A arte sempre teve fórmulas, no modernismo quem não entrava naquela onda estava frito. Quem não era futurista tinha que morrer. Hoje em dia a arte é mais permissiva, pode quase tudo, o que ficou conservador mesmo são os escritórios dos artistas, suas rotinas. “Depois da arte, vem os negócios de arte” (Andy Warhol).

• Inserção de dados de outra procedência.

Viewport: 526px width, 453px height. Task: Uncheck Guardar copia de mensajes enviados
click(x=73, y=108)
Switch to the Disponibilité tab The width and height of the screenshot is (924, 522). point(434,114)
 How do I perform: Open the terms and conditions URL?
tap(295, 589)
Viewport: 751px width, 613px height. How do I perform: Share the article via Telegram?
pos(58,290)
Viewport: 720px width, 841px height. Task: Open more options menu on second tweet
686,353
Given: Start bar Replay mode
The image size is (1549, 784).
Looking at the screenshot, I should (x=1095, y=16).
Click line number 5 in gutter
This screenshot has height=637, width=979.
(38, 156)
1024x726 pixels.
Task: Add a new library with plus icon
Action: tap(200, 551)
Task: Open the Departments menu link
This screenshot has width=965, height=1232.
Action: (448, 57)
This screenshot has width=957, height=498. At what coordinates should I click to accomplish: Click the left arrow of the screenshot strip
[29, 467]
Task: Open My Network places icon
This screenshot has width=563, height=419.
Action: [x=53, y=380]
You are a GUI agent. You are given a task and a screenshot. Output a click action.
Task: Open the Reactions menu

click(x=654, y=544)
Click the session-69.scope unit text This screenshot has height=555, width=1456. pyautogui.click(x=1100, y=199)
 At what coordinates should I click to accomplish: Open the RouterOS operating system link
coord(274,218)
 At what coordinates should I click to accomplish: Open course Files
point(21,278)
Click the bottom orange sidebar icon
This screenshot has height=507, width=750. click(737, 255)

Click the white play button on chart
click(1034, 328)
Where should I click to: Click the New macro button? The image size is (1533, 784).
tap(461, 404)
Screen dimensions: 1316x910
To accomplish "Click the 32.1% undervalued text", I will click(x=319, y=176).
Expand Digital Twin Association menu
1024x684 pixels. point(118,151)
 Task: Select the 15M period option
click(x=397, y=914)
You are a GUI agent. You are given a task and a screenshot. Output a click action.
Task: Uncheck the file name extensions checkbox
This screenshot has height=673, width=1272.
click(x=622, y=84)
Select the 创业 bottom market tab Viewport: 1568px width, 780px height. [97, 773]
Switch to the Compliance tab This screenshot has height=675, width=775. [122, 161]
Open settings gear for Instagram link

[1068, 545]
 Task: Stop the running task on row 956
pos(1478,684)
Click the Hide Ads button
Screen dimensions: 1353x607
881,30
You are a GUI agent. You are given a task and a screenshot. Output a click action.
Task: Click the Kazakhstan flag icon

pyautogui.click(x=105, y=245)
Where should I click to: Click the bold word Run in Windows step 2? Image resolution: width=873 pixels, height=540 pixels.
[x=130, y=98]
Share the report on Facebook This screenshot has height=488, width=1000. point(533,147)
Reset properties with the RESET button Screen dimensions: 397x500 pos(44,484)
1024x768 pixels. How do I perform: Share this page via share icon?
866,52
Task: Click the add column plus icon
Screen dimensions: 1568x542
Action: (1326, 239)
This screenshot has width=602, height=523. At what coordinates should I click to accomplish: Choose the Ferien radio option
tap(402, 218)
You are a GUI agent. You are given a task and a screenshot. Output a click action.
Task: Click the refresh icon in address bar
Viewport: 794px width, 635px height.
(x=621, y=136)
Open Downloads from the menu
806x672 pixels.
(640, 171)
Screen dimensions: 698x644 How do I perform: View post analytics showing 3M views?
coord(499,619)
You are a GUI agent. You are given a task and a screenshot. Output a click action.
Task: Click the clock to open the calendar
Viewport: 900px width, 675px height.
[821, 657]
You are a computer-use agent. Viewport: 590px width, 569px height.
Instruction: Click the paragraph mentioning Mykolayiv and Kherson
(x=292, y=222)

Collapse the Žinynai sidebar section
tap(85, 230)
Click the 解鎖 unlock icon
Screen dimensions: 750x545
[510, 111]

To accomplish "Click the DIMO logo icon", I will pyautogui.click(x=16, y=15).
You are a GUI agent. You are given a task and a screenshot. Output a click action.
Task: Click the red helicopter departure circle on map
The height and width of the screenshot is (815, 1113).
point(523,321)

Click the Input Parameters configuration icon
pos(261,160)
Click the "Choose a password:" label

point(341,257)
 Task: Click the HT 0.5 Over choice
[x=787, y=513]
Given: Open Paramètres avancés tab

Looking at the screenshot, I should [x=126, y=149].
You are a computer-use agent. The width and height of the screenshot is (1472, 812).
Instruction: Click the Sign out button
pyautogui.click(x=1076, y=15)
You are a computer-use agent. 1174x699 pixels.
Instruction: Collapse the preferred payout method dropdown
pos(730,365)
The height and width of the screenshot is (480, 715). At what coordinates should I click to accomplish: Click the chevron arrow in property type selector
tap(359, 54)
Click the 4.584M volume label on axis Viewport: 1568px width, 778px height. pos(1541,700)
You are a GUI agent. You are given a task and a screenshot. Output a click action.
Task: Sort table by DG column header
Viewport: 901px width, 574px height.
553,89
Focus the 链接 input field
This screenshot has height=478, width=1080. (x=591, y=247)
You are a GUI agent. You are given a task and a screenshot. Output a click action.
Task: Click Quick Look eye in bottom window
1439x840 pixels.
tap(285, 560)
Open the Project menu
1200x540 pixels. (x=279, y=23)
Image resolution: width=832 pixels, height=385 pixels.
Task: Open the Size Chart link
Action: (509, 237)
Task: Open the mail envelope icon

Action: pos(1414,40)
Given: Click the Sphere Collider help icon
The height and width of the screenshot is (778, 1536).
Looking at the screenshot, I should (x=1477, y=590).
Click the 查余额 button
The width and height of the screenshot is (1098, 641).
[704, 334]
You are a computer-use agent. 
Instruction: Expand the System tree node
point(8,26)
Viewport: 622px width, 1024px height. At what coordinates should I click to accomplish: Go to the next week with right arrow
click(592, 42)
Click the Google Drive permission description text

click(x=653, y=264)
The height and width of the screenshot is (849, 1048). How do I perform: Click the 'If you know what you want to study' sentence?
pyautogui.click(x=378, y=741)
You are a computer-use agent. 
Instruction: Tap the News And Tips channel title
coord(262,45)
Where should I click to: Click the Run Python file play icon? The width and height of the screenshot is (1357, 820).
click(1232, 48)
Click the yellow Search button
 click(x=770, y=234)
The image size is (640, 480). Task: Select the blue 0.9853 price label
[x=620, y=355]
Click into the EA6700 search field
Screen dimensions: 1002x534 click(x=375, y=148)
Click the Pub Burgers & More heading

Tulio Tavares urina em garrafas de wisky, garrafas pet e outras garrafinhas de vários formatos, fecha bem para não vazar e monta uma espécie de coleção, que chama honestamente de “mijos”. Não são de qualquer pessoas, são mijos do artista. Qualquer semelhança com a “merda de artista” não é mera coincidência. Piero Manzoni not dead: o odiado artista italiano defecou em latinhas, aquele que parecia não levar a arte a sério, tem afinal um discípulo na virada do século. Afinal qual o problema de seguir as regras do jogo? O artista é livre ou não? O artista tem a obrigação de contribuir para o sistema de arte. Pode jogar tinta na tela de qualquer jeito. Pode cortar a tela com faca. Pode até ser naif. Pode não fazer nada. Sim, pode tudo isso. Desde que em série. O artista tem que fazer “nada” repetidas vezes. Uma só garrafa de mijo não tem cabimento. Vinte garrafas de mijo sim, a arte fica bem melhor. Coerência, visão de mercado, poesia provocativa, visão crítica. O que mais querem de um artista?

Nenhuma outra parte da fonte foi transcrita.